-- Text under study --
⟨

Shabbat Shalom with a Heart-Healthy Dose of Torah-Yom Kippur
“Oh My, Rabbi! I just learned that today begins Yom Kippur! I need tickets! What time are services? You have services both tonight and tomorrow? Really? How much time do I really have to be there to make it count?”
You know, I get to have lots of these types of conversations with folks at this season. My colleagues have been recounting, on our listserv, many of the conversations brought to them this week. If one did not have perspective, these could be downright disheartening. So and so has an event where a whole team is counting on him to show up. Another is waiting for evidence that the building has been checked for Ebola. Another has to choose between a step-child’s birthday party and the morning service. Yes, it is easy to get exasperated. So many colleagues succumb to this temptation, but … call me polyanna-ish … I have to wonder why these people asked or said anything about the day. Why would they take the time to ask, even the inane question, when if they were really disinterested all they have to do is not show up? Are they really that dense? Are they really expecting our blessing?
You know the joke, a man goes to the rabbi and reminds the rabbi that kickoff for the big football game is during Yom Kippur services. “Rabbi, is it ok to video tape on Yom Kippur?” The rabbi says, that under the circumstances, it is, so long as he sets up the night before. The man responded, “Where in the sanctuary can I set up the camera?”

⟩

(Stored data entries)
⟨

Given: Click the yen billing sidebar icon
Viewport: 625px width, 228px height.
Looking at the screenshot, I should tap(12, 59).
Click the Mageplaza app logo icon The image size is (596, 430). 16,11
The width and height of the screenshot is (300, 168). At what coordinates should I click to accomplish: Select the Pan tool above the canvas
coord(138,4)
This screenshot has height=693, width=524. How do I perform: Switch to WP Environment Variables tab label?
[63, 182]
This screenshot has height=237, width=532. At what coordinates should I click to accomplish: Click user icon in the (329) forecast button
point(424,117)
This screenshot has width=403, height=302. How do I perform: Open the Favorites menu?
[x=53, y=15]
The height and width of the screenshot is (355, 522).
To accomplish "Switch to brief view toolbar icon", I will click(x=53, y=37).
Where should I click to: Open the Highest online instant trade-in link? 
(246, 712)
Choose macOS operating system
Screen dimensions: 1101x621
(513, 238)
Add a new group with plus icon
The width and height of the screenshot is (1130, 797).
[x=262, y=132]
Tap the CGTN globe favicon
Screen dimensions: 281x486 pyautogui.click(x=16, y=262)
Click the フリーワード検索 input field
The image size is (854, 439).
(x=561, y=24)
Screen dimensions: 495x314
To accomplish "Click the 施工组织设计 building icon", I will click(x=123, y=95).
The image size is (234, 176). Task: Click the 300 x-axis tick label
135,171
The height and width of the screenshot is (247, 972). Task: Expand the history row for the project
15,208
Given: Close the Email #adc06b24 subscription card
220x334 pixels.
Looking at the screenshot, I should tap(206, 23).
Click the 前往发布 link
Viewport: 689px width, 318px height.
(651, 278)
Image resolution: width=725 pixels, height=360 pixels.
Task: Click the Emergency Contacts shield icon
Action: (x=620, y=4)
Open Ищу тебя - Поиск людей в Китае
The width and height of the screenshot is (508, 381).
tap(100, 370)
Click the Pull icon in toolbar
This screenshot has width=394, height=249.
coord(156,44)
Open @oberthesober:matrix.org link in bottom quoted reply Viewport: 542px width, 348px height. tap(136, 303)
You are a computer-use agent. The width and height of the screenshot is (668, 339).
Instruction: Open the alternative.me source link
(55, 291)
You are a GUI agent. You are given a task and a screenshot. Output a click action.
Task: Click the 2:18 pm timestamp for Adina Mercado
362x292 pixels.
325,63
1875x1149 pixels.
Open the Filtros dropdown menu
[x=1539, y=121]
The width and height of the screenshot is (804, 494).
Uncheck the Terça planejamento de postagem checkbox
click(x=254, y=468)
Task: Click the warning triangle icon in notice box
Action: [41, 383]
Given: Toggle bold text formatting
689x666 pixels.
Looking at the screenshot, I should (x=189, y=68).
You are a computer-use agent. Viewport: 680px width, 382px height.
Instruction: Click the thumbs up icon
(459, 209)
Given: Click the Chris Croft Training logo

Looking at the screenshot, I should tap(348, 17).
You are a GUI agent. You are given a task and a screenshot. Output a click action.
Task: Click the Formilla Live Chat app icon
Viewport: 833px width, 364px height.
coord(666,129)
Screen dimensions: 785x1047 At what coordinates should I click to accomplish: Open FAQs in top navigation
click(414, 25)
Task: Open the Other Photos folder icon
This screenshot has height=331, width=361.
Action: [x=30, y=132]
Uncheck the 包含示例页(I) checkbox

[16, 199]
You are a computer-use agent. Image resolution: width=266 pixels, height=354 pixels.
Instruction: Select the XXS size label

⟩

-- Problem details --
Reproduce the Yom Kippur text word for word, beginning at the words "You know, I" and stopping after "expecting our blessing?".

-- Answer section --
You know, I get to have lots of these types of conversations with folks at this season. My colleagues have been recounting, on our listserv, many of the conversations brought to them this week. If one did not have perspective, these could be downright disheartening. So and so has an event where a whole team is counting on him to show up. Another is waiting for evidence that the building has been checked for Ebola. Another has to choose between a step-child’s birthday party and the morning service. Yes, it is easy to get exasperated. So many colleagues succumb to this temptation, but … call me polyanna-ish … I have to wonder why these people asked or said anything about the day. Why would they take the time to ask, even the inane question, when if they were really disinterested all they have to do is not show up? Are they really that dense? Are they really expecting our blessing?